_Exercise goal_
In the listing below, find each line that holds "target" and list it.

_Entries supplied_
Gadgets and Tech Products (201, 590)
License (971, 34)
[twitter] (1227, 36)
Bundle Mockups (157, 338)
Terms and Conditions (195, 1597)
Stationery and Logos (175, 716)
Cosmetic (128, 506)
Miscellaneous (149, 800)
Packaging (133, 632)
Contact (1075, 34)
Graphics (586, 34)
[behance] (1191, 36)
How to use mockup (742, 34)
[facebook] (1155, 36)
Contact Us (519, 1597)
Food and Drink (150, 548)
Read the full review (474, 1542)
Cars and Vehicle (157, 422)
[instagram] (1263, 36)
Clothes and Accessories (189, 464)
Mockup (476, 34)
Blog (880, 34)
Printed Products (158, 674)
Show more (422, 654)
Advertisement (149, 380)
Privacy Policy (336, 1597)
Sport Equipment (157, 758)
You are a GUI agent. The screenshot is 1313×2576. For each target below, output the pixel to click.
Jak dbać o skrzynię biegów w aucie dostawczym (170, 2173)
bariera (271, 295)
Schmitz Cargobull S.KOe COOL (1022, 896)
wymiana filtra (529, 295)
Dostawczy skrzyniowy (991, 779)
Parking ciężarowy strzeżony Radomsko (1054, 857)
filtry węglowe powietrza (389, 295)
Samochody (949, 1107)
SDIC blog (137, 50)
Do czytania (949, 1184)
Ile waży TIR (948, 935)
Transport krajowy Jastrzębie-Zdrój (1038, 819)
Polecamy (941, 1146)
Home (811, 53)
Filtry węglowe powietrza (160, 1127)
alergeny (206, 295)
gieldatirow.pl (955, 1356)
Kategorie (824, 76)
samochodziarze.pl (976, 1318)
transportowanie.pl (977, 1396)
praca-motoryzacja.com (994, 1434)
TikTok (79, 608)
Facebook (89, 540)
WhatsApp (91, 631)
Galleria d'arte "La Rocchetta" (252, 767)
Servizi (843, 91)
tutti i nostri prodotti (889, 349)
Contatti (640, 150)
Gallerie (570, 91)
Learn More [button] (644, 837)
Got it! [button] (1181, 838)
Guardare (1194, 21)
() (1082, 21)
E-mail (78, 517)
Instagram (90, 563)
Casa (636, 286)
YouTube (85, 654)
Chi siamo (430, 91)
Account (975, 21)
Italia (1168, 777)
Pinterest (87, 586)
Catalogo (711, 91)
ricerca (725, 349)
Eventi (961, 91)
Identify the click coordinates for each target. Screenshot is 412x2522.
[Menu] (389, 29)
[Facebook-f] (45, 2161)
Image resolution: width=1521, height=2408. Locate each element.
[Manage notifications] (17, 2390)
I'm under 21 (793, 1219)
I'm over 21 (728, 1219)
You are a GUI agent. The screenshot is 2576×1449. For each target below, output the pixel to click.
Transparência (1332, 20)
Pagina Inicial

_Response_
You are a GUI agent. The screenshot is 1313×2576. For each target below, output the pixel to click.
Identify the click coordinates for each target. Screenshot is 412x2522.
You are a GUI agent. The screenshot is 2576×1449. For each target below, output the pixel to click.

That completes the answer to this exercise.